Skip to content

Deployment Flow

Maycon Viana Bordin edited this page Mar 24, 2022 · 2 revisions

flow

Loading Input Data

Loading Data into Kafka

To start reading the dataset from a local directory <data-dir> into a Kafka topic (reading line by line of all files within the directory) you will need to run the following command:

dspbench-producer/bin/producer.sh start <properties-file> <topic> <partitions> <replicas> <data-dir>

The <topic> is the name of the topic which must already exists, as well as the number of <partitions> and <replicas> should have been already defined when creating the topic.

The <properties-file> should have the following properties:

zk.connect=localhost:2181
serializer.class=kafka.serializer.StringEncoder
producer.type=async
request.required.acks=1
statsd.prefix=streamer.producer
statsd.host=localhost
statsd.port=8125

The statsD is a very small daemon for aggregating metrics and can be installed locally to receive metrics from the producer.

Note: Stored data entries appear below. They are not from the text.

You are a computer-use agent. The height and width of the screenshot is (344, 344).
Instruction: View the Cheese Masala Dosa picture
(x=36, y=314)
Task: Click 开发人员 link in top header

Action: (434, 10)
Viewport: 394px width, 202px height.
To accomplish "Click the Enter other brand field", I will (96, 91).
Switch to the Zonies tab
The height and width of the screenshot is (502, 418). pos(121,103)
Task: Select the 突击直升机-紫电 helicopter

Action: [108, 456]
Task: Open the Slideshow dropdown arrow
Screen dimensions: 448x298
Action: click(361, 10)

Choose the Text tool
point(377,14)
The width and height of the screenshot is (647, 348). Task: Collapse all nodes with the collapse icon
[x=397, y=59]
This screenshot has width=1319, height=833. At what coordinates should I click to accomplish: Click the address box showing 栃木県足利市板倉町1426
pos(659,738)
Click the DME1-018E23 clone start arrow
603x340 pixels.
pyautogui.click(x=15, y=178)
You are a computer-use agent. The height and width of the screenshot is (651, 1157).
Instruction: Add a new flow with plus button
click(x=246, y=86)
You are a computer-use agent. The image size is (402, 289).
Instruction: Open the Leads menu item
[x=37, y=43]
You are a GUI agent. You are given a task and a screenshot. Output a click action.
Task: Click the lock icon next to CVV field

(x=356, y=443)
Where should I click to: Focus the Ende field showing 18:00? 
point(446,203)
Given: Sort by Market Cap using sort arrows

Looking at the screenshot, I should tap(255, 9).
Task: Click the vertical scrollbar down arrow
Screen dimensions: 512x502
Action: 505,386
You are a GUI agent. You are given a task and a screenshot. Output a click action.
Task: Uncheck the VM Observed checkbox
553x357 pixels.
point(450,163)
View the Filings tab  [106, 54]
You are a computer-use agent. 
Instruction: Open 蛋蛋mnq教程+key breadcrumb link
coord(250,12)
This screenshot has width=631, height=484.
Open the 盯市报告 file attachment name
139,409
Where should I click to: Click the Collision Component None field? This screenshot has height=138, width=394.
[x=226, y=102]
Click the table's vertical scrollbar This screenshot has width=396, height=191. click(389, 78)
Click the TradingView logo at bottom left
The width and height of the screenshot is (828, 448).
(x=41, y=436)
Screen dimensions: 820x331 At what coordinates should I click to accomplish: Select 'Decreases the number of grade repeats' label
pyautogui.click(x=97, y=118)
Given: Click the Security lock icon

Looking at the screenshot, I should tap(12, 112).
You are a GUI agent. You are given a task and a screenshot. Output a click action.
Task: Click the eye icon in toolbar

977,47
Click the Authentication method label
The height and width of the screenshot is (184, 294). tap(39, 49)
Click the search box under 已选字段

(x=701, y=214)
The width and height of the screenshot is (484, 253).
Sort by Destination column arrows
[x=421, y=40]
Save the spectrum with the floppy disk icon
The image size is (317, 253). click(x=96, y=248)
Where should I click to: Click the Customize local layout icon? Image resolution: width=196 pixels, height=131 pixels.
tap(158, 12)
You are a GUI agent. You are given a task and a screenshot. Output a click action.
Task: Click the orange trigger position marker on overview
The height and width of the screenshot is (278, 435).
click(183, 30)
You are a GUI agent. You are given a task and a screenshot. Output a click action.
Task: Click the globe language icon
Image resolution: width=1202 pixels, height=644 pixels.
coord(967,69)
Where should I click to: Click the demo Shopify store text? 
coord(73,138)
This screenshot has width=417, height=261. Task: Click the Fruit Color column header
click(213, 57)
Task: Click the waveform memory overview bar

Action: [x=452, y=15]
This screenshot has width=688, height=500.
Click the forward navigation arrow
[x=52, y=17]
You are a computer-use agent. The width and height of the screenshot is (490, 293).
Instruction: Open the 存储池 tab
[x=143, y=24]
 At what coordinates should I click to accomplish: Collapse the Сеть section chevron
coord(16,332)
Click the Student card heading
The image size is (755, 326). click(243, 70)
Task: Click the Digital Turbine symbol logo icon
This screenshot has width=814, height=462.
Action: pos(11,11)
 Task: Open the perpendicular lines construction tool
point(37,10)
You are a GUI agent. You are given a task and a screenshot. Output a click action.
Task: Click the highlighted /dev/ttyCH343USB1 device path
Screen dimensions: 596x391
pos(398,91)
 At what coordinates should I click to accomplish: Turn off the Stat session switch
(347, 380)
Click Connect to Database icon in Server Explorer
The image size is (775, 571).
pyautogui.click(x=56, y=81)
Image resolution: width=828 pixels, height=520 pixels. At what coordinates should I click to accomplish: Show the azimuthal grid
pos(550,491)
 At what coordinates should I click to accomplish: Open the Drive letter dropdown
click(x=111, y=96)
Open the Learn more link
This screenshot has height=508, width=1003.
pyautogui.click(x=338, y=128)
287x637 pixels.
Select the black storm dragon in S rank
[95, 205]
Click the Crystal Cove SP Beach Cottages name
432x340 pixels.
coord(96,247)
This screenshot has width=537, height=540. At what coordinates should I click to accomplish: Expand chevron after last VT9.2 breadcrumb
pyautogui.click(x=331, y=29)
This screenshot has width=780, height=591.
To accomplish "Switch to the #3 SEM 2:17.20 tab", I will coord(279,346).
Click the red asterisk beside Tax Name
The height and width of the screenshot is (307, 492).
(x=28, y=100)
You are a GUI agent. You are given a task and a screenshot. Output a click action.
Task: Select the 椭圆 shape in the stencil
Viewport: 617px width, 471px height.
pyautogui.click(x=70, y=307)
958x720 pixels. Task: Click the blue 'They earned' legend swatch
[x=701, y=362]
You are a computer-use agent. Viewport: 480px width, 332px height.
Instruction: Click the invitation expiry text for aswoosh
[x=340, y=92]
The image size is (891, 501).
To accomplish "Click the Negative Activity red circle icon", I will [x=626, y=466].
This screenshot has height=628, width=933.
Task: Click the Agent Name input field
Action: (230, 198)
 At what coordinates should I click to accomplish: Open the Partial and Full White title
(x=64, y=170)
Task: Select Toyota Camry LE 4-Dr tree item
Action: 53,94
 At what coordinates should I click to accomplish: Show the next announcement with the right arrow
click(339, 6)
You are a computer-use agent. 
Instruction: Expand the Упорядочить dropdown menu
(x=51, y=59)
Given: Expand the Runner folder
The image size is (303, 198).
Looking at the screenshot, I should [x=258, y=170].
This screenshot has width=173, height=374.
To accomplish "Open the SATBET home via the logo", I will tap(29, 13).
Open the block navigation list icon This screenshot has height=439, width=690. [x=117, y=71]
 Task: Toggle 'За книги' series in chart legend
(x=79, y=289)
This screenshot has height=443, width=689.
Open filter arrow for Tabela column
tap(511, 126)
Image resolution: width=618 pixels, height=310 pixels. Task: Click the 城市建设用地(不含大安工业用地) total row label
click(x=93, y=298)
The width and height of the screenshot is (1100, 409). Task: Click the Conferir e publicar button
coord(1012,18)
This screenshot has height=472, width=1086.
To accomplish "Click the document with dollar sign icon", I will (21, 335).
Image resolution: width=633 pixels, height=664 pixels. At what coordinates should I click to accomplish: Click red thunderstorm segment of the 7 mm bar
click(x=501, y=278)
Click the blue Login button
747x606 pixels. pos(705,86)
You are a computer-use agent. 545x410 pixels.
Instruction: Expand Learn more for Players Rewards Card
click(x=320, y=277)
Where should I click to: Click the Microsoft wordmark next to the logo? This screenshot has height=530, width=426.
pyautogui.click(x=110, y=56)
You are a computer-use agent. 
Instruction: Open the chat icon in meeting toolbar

The producer can be stopped at any time with the following command:

dspbench-producer/bin/producer.sh stop <topic>

Loading Data into Socket

To start reading the dataset from a local directory <data-dir> into a local socket you will need to run the following command:

dspbench-producer/bin/producer.sh start <properties-file> <data-dir>

The <properties-file> should have the following properties:

producer.port=8080
statsd.prefix=streamer.producer
statsd.host=localhost
statsd.port=8125

The producer.port is the port where the socket will be created.